寺田(学)委員 時間になりましたけれども、検討している間にも、被災者はずっと、変わり果てた家の中で、エアコンもなく、子供を抱きながら我慢して住んでいるんですよ。あなたの検討しているその間も、ずっとそうなっているんです。これからも、今、台風が来ていますけれども、委員長の御地元を含めて本当に深刻な危機が迫っていますよ。大臣が検討している間に、そういう被害に遭った人も、これから遭う人もそういう状況に置かれるということを十分理解した上で、早急な判断をしてください。

 以上で終わります。

谷国務大臣 いずれにしても、できる限り早くするために、いろいろ我々としても検討を進めてまいりたいと思います。

 私自身も、地元で万を超える浸水被害にも遭いました。それで、そのときは罹災証明の問題はほとんど聞きませんでしたけれども、今回、なぜこういう事態になったのかということを十分勉強し、検討し、委員が言われるように、とにかく早く罹災証明を出さなければ、その後の様々な手続ができないことも委員御指摘のとおりです。しっかり我々も頑張ってまいりたいと思います。

寺田(学)委員 委員長、済みません、ありがとうございます。

 罹災証明に対する不満を聞いたことがないというのはどうかしていますよ。

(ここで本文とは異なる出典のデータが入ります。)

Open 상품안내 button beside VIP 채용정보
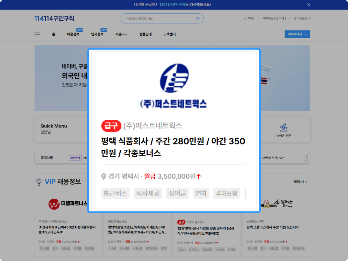348x261 pixels. pos(300,182)
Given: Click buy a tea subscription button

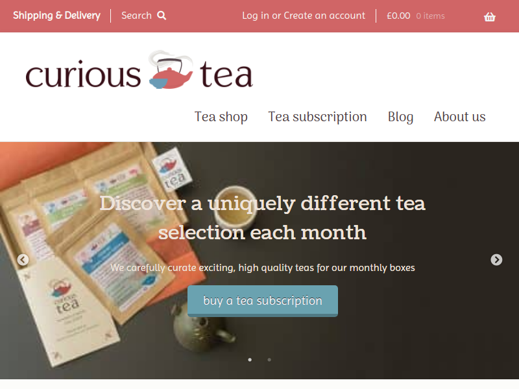Looking at the screenshot, I should click(263, 301).
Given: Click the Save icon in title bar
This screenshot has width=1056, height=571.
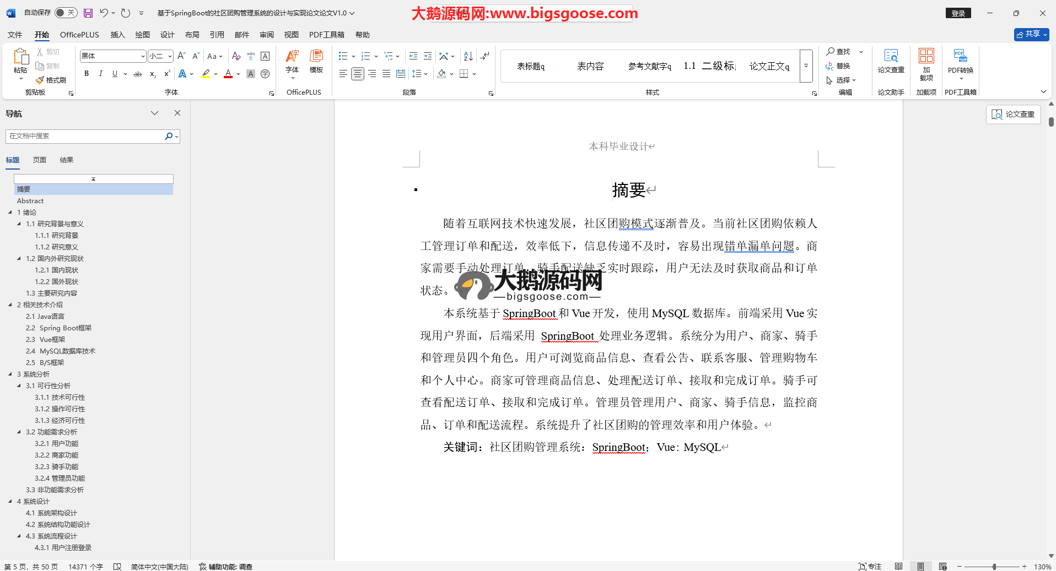Looking at the screenshot, I should click(88, 13).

聞こえていないだけですよ。

 何万軒にも及ぶ被害と一軒の被害も、その人にとってみれば同じなんです。何万軒だから別に許されるとか、一軒だから別に早くしなきゃいけない、そういうことじゃない。どんな被災者であったって、少なくとも一週間から十日ぐらいで、判断できる範囲で判断して罹災証明を出すべきだと私は思っています。

 委員長を含めて、力をかしてください。よろしくお願いします。

 終わります。

江藤委員長 次に、山本剛正君。

山本(剛)委員 日本維新の会の山本剛正でございます。

 今の寺田先生の話を聞いていて、罹災証明、やはり震災の教訓は全く生かされていないなとしか私はちょっと思えないですね。あのとき、役所も流されて罹災証明が全く出せなかったというところもあって、それが今の答弁だと、遅れたところは余り聞いたことがないみたいな話だと、私はちょっと耳を疑うような話でございました。

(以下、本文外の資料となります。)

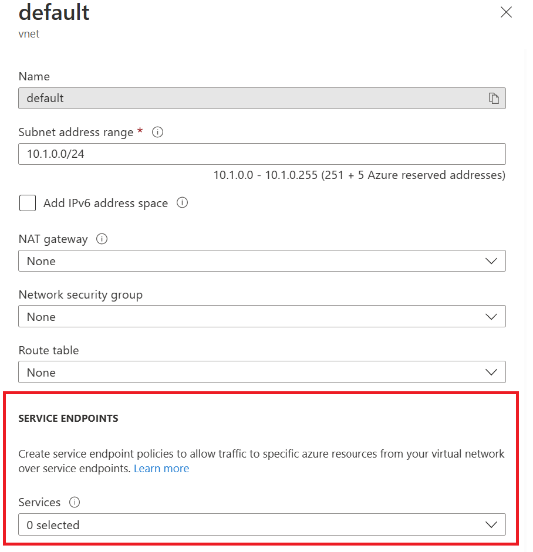
Task: Open the Route table dropdown
Action: pos(262,372)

 寺田委員の時間が大分押してしまったので、私は寺田委員に時間を上げたつもりでちょっとやりたいというふうに思います。

 今回の豪雨災害、今回だけにスポットを当てるのではなくて、やはり九州地方、私も福岡の人間でございますが、大変、福岡、九州地方は毎年、本当にもう梅雨は、災害が起こらないと梅雨が明けないぐらいの、そんな嫌な言葉が出るぐらいの状況だということを是非認識をしていただきたいというふうに思います。

 私の住む福岡市は人的被害こそなかったものの、床上、床下浸水も、一軒、二軒、停電も二十軒程度あったということで、断水も私の地元の東区でも一軒ありました。規模こそ小さいように思われますが、でも、これは毎年のことで、いつ本当に自分のところに起こるか分からないということは、先ほど来から、質問される委員の皆様方がおっしゃっていましたが、そろそろ雨による災害というものに対して少しやはり考え方を私は変えていく必要があるんだろうなと。

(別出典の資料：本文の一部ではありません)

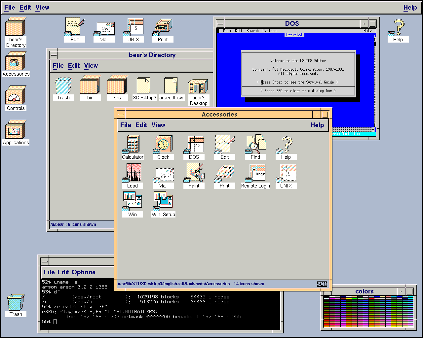
Task: Launch the Clock accessory
Action: pos(163,145)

 対応にしてもそうです。災害対策、災害の復旧に対して、それは対症療法ですから、復旧するということは非常に大事でありますけれども、やはり予防ですよね。予防というものをやはり根本から変えていかなければならない。

 それで、政府の皆さん、そして役所の皆さんは制度や法に寄り添ってやっていくこと、これは皆さんのお仕事ですから、それは当然そうだというふうに思うんですが、法や制度に寄り添っていくことも大事かもしれないけれども、やはり私は、被災者の皆さん、人に寄り添う行政というものも大事であろうというふうに思いますので、是非その観点で皆様方にお答えをいただきたいというふうに思います。

 まずは、福岡県における国の災害対応についてちょっとお尋ねをしたいと思います。

高橋政府参考人 お答えいたします。

 先月七日から十日にかけての梅雨前線による九州北部における大雨に関しまして、政府としては、関係省庁災害対策会議等を開催し、人命第一の災害応急対策、ライフラインやインフラの早期復旧等、関係省庁が緊密に連携して切れ目なく対応してまいりました。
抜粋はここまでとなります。